World Liberty sells 4,870 ETH for $10.61M as ETFs drain
World Liberty Financial linked to Donald Trump sold 4,870 ETH for about $10.61M in USDC, executed around $2,178 per ETH.
World Liberty sells 4,870 ETH and the market reaction remains cautious. ETH was trading near $2,185 after the transfer, pressured by weekly U.S. spot Ethereum ETF outflows. Analysts are watching whether ETH defends the $2,150 support zone; a bounce could target $2,280 then $2,390. A break below $2,150 may weaken the setup and expose deeper demand.
World Liberty sells 4,870 ETH into the broader backdrop of negative institutional flows. For May 11–15, spot Ether ETFs recorded roughly $255.11M net outflows. BlackRock reportedly sold about 77,567 ETH and Fidelity about 25,770 ETH, while Grayscale and ARK 21Shares also sold. Total U.S. spot crypto ETF net outflows were about $1.13B for the week, including ~ $1B from Bitcoin ETFs.
On top of market pressure, WLFI faces legal scrutiny. The SEC has been asked by Senator Elizabeth Warren to investigate potential securities issues and disclosures. A separate dispute involves Tron founder Justin Sun alleging WLFI token restrictions and frozen assets.
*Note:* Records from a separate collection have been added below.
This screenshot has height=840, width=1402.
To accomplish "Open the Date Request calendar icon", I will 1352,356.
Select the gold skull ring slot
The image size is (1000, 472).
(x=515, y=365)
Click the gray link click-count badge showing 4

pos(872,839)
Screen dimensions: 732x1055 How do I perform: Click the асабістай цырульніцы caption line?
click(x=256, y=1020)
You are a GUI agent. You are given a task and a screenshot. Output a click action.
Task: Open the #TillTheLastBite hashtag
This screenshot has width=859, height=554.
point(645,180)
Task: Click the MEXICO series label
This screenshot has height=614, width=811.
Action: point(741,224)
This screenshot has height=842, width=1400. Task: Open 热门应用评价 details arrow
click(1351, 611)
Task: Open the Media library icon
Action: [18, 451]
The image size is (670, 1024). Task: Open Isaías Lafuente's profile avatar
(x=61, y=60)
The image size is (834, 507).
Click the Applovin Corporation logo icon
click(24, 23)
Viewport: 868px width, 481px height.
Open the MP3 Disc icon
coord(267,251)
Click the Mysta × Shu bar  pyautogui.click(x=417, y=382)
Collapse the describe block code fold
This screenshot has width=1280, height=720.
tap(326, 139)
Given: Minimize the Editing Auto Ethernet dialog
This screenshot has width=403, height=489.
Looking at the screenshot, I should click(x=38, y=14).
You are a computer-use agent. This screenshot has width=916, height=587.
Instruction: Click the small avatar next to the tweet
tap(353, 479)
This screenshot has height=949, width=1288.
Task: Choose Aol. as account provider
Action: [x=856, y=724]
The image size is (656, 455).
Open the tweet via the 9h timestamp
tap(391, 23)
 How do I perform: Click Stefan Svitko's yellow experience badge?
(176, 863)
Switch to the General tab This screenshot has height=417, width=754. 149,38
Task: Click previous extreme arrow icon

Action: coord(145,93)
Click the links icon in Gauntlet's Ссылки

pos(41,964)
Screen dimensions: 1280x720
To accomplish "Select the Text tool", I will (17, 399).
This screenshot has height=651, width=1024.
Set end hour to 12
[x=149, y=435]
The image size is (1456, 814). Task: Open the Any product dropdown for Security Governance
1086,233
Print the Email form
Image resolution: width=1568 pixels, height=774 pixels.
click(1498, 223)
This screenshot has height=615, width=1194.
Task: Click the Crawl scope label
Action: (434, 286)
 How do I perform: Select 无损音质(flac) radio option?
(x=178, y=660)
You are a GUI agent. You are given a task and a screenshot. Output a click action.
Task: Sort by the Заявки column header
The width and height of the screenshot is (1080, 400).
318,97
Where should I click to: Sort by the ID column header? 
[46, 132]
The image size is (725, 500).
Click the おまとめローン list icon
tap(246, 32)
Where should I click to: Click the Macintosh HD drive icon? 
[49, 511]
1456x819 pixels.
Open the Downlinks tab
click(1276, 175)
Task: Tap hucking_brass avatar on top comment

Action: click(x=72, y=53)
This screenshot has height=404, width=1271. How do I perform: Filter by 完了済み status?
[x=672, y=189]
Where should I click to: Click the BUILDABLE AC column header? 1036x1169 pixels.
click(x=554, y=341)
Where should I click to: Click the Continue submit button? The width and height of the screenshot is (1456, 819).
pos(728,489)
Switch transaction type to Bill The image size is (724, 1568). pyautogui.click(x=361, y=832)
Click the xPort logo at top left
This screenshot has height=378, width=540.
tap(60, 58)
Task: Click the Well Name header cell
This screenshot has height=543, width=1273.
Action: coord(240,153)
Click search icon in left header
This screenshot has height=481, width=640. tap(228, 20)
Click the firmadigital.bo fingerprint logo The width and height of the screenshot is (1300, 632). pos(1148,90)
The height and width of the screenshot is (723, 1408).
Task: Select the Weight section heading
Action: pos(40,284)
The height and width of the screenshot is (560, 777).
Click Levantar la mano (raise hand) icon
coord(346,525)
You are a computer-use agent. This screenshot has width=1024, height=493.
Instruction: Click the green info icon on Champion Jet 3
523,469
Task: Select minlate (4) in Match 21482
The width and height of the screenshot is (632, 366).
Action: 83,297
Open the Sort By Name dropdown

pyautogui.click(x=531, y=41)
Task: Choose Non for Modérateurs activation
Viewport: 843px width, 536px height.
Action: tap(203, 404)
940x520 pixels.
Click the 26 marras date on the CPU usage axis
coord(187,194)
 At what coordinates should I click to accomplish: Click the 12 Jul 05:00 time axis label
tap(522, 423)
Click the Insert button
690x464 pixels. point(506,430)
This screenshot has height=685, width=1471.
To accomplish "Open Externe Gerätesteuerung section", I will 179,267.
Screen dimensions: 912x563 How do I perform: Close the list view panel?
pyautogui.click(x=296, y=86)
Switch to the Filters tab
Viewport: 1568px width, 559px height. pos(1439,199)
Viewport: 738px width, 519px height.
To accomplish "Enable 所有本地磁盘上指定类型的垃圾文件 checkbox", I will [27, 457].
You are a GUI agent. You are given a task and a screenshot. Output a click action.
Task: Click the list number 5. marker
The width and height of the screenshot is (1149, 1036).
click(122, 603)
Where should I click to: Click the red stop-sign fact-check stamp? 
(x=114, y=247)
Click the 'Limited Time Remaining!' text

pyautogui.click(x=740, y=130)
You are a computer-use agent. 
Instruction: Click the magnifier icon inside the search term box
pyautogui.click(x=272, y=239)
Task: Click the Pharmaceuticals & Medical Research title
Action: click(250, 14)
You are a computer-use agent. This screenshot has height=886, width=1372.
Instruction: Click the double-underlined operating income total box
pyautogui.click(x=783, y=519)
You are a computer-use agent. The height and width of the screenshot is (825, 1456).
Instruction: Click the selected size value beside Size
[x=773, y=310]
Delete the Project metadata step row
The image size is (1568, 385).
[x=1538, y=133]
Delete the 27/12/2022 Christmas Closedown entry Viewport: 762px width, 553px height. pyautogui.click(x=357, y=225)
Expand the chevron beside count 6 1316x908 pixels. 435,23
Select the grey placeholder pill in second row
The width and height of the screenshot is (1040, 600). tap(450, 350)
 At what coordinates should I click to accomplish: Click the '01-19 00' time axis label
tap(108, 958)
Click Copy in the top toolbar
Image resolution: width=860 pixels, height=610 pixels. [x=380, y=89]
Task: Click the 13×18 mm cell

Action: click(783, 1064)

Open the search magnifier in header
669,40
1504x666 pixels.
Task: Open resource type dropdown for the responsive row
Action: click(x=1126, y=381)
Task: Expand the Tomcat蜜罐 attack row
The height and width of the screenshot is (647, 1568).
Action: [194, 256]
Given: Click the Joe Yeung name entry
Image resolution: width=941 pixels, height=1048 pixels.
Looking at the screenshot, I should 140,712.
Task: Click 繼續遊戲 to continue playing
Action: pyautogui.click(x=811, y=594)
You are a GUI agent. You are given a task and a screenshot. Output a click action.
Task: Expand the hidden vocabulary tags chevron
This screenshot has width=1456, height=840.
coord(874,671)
For traders, this combines a high-visibility treasury/transfer event with ETF flow weakness and active regulatory headlines—conditions that often raise volatility around key support levels.
Bearish
This is broadly bearish because it combines (1) a visible large ETH transfer from a high-profile, politically linked treasury wallet and (2) continued negative institutional positioning via spot Ethereum ETF outflows.
In the short term, traders typically treat large “treasury-to-stablecoin” conversions (ETH -> USDC) as sentiment risk. Even if the sale is not directly liquidate-to-market in one instant, it can reinforce a narrative of reduced risk appetite. At the same time, the article highlights weekly Ether ETF net outflows (~$255M), with major issuers like BlackRock and Fidelity both selling. Historically, sustained ETF outflows have tended to cap upside and keep price action range-bound until flows stabilize.
Technically, ETH is near a key support zone ($2,150). With ETF pressure ongoing, a failure to defend that level can accelerate downside—as seen in prior periods when macro/flow weakness coincided with breakdown of the first major support.
Over the medium term, regulatory and legal headlines around WLFI (SEC scrutiny, disputes involving token controls) add uncertainty to token governance and liquidity expectations. That can keep volatility elevated and delay risk-on positioning, even if ETH later rebounds from support.
Net: bearish because the dominant signals are flow weakness plus near-term support risk, with additional tail risk from governance/legal uncertainty.